Terrible tussles are expected over education and the interior portfolios. Laborites, like Dalia Itzik, Vilna'i and Avraham Burg have staked claims for education, as has Avi Ravitzky of Meimad. The NRP is intent on keeping education and Meretz's Amnon Rubinstein also wants it. Yisrael Ba'aliya wants the the Interior Ministry undernash kontrol, but so do some in Labor (like Haim Ramon) and Yossi Sarid of Meretz.

Most One Israel sources agree that Barak prefers the Likud to Shas as his largest coalition partner. He is also being encouraged by most higher-ups in his party to opt for the Likud. The one hold-out is Ramon who continues to insist that Barak ought to go the Shas route.

The pro-Likud advocates argue that if the Likud becomes subservient to a One Israel prime minister, it would further lose its ability in future to present itself as an alternative to the party of power.

Given its truncated size it anyway will not be an equal partner. It would serve Barak well if the Likud is under his thumb and away from the far Right which will no doubt rage when territorial concessions are made.

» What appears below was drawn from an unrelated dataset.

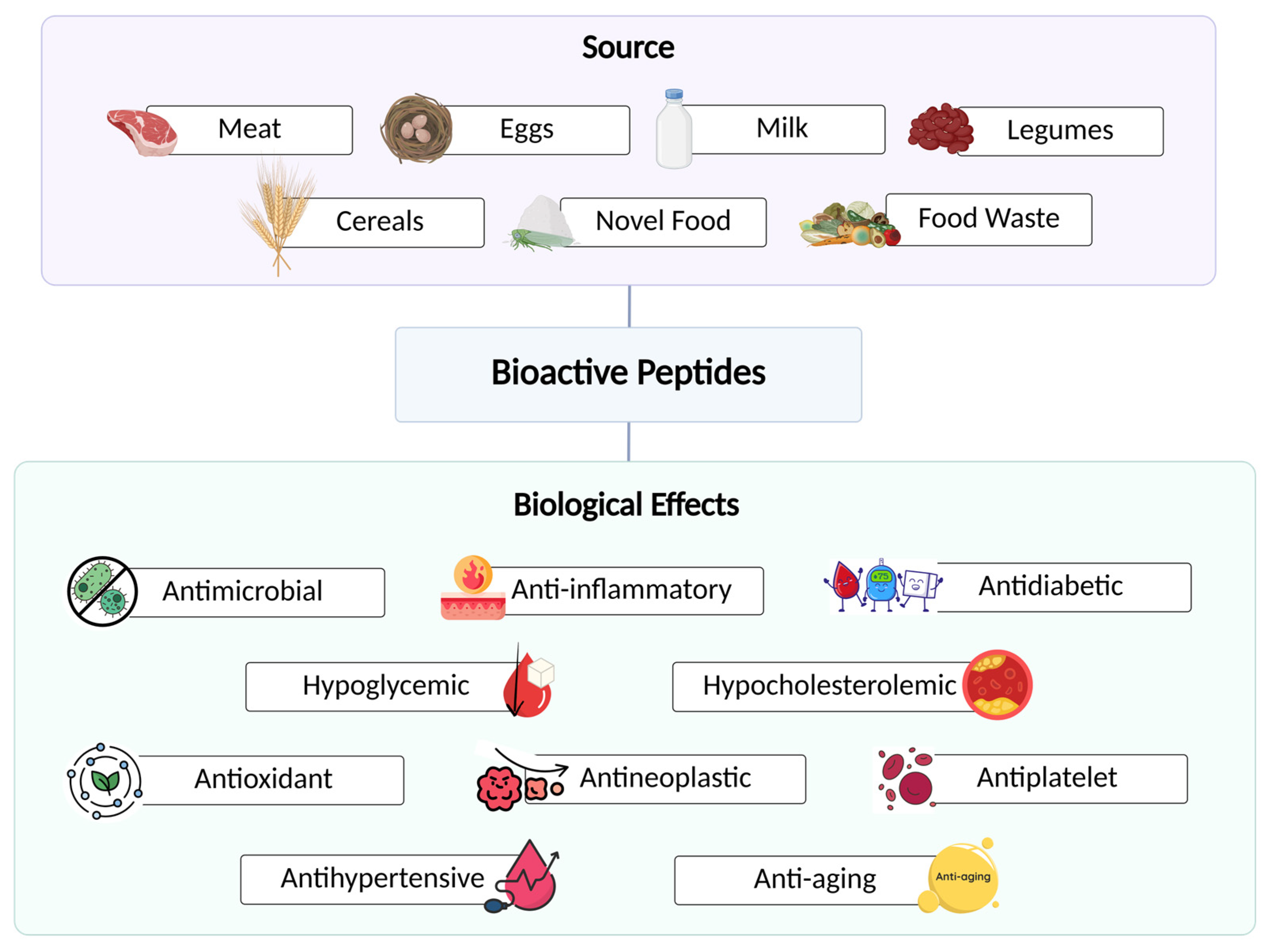
Task: Click the bird nest with eggs icon
Action: tap(416, 128)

A government which includes the Likud would be able to speak on behalf of the national consensus. This would assure Barak fewer confrontations of the sort that rocked Yitzhak Rabin's administration.

Shas is tainted by its campaign against the legal system, even if Aryeh Deri is not directly in charge of the coalition negotiations.

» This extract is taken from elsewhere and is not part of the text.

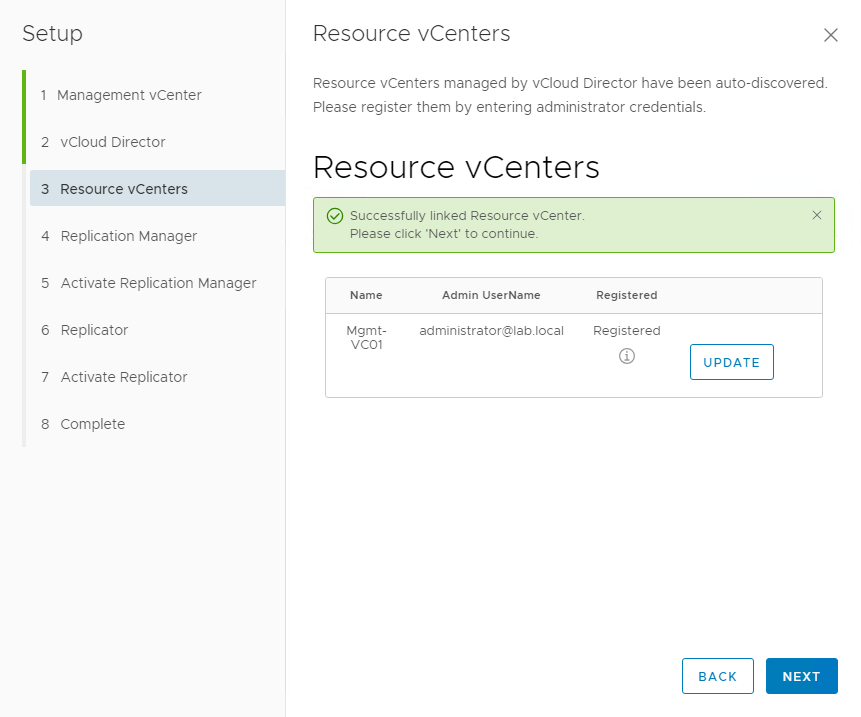Click the administrator@lab.local username cell

[491, 330]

Laborites share the Likud's alarm at Shas's growth and do not want it to increase its strength to the point where it threatens the established political frameworks. This leads them to conclude that it would be healthy for Israeli democracy to keep Shas in the opposition.

That might not necessarily dry up the resources which fuel its school system and other institutions, but it would weaken Shas by distancing it from the centers of power.

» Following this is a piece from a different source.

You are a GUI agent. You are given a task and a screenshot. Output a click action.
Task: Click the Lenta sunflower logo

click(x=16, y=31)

Finally, Meretz says it won't join a coalition with Shas in it, regardless of Deri's absence. Barak will want Meretz in his coalition, since it is considered a sister party.

With the Likud in shambles, odds are that there will not be great opposition in it to joining the coalition, if only to keep its political head above water. Sharon, Moshe Arens, Meir Sheetrit and Dan Naveh have already spoken in favor of joining the government, despite Netanyahu's objections and those of Uzi Landau, Tzahi Hanegbi and Reuven Rivlin.

The expected fights in the Likud will not be so much about entering the coalition as about who gets what. A great scramble is expected for appointments. The same competition, with even greater intensity, is expected in Labor, which fears that it will be left with only the scraps. Vilna'i has reportedly threatened to "tell all" about Barak if he doesn't get a suitable portfolio, while Burg announced he'd rather go home than become "the 15th Knesset's Haggai Merom."

Barak has declared that his own party members will be dealt with only when he finishes his business with outside partners. This has not put Laborites at ease. To accommodate all the demands there will have to be more than 18 ministers. Barak has already mentioned 25.